Patti seems determined to put everything into giving the six thousand people in the audience an unforgettable experience, a chance to make up for the limited success of her last album.
On this night, her band plays with a demonic spirit and her performance crosses the line.
She wants to surrender to it; she wants to captivate.
She moves as if possessed, murmuring spells and screaming like an animal.
She improvises a frenetic choreography.

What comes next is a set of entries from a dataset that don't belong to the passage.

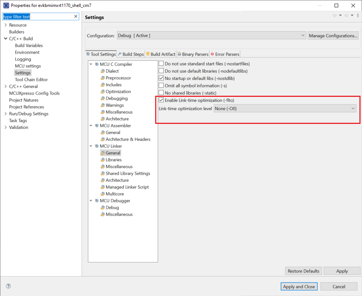
Task: Open Link-time optimization level dropdown
Action: (x=285, y=109)
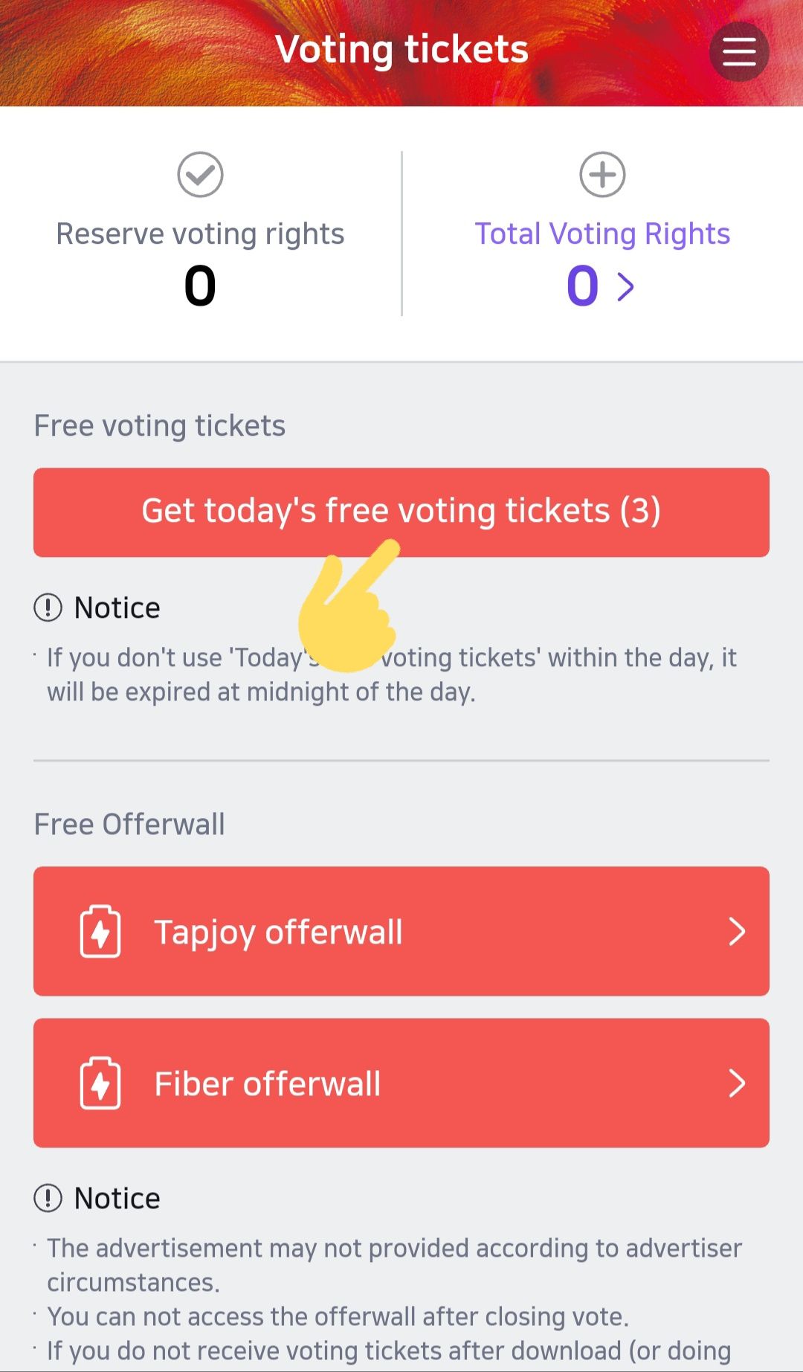
Task: Open the Total Voting Rights link
Action: pyautogui.click(x=602, y=234)
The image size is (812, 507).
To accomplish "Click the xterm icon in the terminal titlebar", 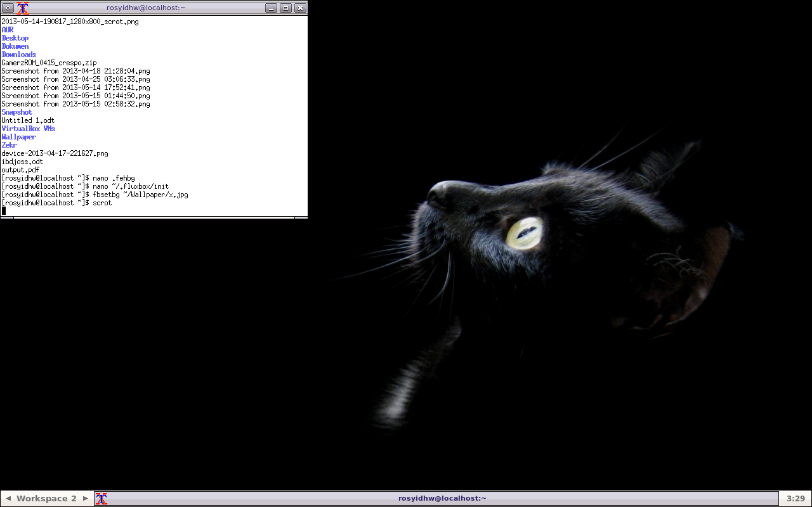I will pyautogui.click(x=24, y=8).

She crosses the stage, spinning like a whirling dervish, head flung back, eyes half shut.
The music explodes with intensity and Patti Smith hurls out one of her famous defiant phrases: C’mon, God, make a move!
1 At that very moment her feet tangle with a black speaker camouflaged in shadows.
Patti Smith falls headfirst into the void like a wingless angel and smashes into the cement floor fifteen feet below.
Daugherty, her drummer, would later say that as he watched her fall, he thought, My god, she’s either dead or going to leap right back onstage.
Patti Smith isn’t dead, but she’s almost there.
She took the impact on her back and head and lies in a pool of blood.
She’s shattered vertebrae in her neck and several bones in her face.
She’ll need twenty-two stitches, her vison will be fogged, she’s temporarily lost the use of her legs.
All this demonstrates that a limp is no hateful defect, as the Maiden sees it, no source of shame.
Just the opposite: It’s a rarified gift, a mark of extraordinary lineage, of great culture, energy, beauty, and sexual powers.
Not for nothing does the astute Suleiman, or Solomon, set his sights on finding Goat Foot and send her a marriage proposal as soon as he learns that she’s the pédauque heroine of Hadhramaut.
She, for her part, resigns herself to the hardships and pain of that broken foot, that twisted goose foot or clubfoot, though at the same time, as an unmistakable sign of divinity, it strengthens the myth of the Queen of Sheba through the centuries of centuries.